L'amendement n° 402 de M. Boyard et les amendements identiques suivants de suppression de l'article 10 du projet de loi relatif à la lutte contre les fraudes sociales et fiscales (première lecture).
REJETÉRésultat du vote
Les députés ont rejeté le 31 mars 2026 l'amendement n° 402 de M. Boyard et les amendements identiques suivants de suppression de l'article 10 du projet de loi relatif à la lutte contre les fraudes sociales et fiscales (première lecture).
Au total, 98 députés ont pris part au vote : 74 % ont voté contre, 24 % ont voté en faveur, et 1 % se sont abstenus.
Infos
| Date | 31 mars 2026 | |
| Type de vote | Amendement | |
| Dossier | Projet de loi relatif à la lutte contre les fraudes sociales et fiscales |
La position des groupes
Les votes des députés et des groupes
Exposé des motifs de l'amendement
L'objectif d'un amendement est de modifier ou d'ajouter une mesure d'un projet ou d'une proposition de loi. Le ou les députés qui rédigent l'amendement écrivent également un exposé des motifs.
Cet amendement du groupe parlementaire La France Insoumise vise la suppression de l'article 10 du présent projet de loi, qui vient étendre le bénéfice du droit de communication auprès de tiers aux directeurs des organismes locaux d'assurance maladie et d'allocations familiales, ainsi qu’aux agents placés sous leur autorité.
Ce faisant, cet article élargit considérablement le droit d'usage de données en étendant la possibilité de demander et consulter les relevés de compte aux établissements bancaires, les justificatifs d'identité mais aussi de domiciliation auprès d'un certain nombre d'opérateurs privés tels que les opérateurs télécoms, ou les fournisseurs de biens ou de services. Il en résulte une véritable ingérence dans la vie privée des usagers.
Cet article vient approfondir l’essor d’une surveillance de masse par les organismes de protection sociale, les détournant par là même de leurs missions d'accompagnement et d'accès aux droits. Ils vient permettre la collecte de données afin d'alimenter la pratique du croisement de data, dont les algorithmes ciblent en priorité les plus pauvres et précaires et les critères de notation sont discriminatoires.

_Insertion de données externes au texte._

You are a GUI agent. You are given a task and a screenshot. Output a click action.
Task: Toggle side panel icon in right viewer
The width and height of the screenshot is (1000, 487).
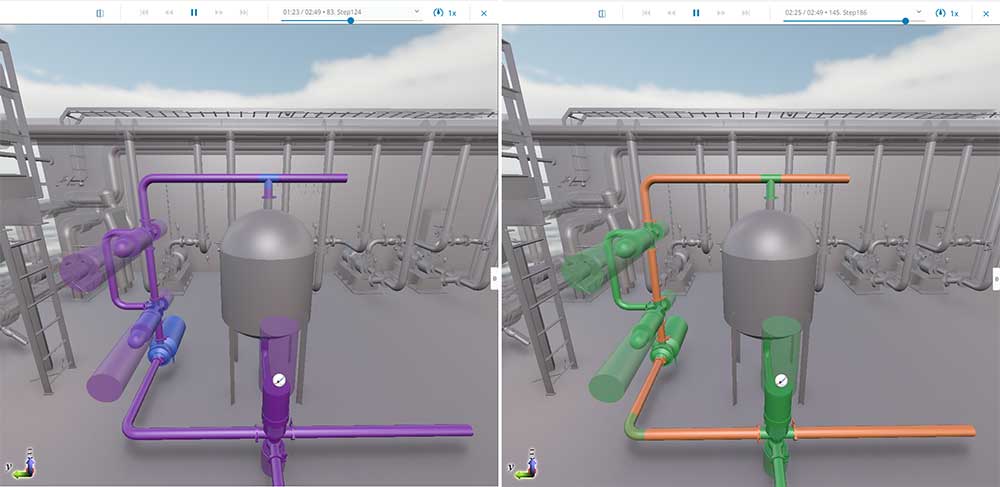coord(602,13)
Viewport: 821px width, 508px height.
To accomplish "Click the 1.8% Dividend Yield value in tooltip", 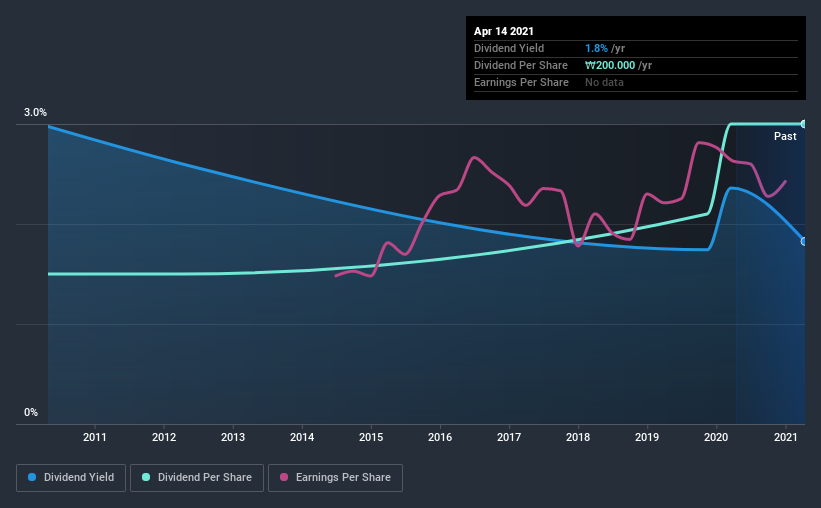I will click(596, 48).
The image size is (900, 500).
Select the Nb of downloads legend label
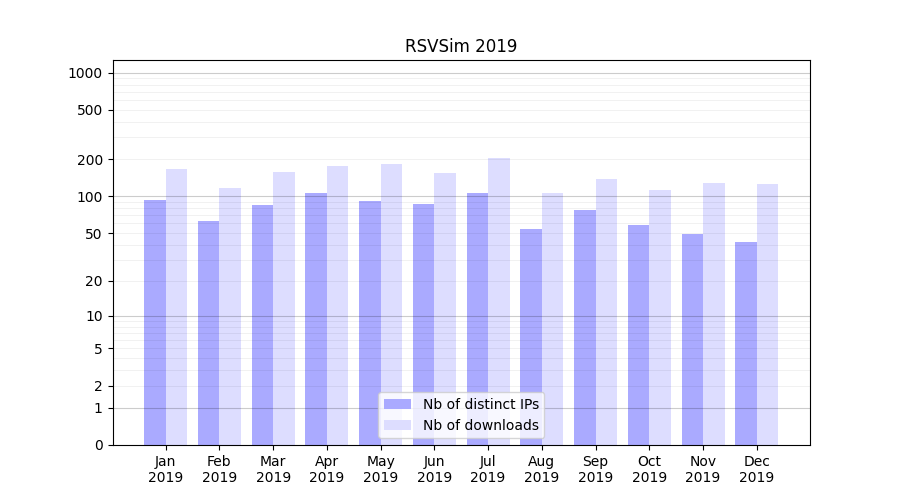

La multiplication des contrôles a pour seul effet de gaspiller le temps et l’énergie de personnes des deux côtés du guichet, à qui l’on impose toujours plus de démarches, toujours plus de justifications et de preuves de bonne volonté à fournir, ce qui non seulement les détourne d'activités socialement utiles, mais accroit le non recours et la défiance.
Pour toutes ces raisons, le groupe La France Insoumise vise donc la suppression de cet article 10.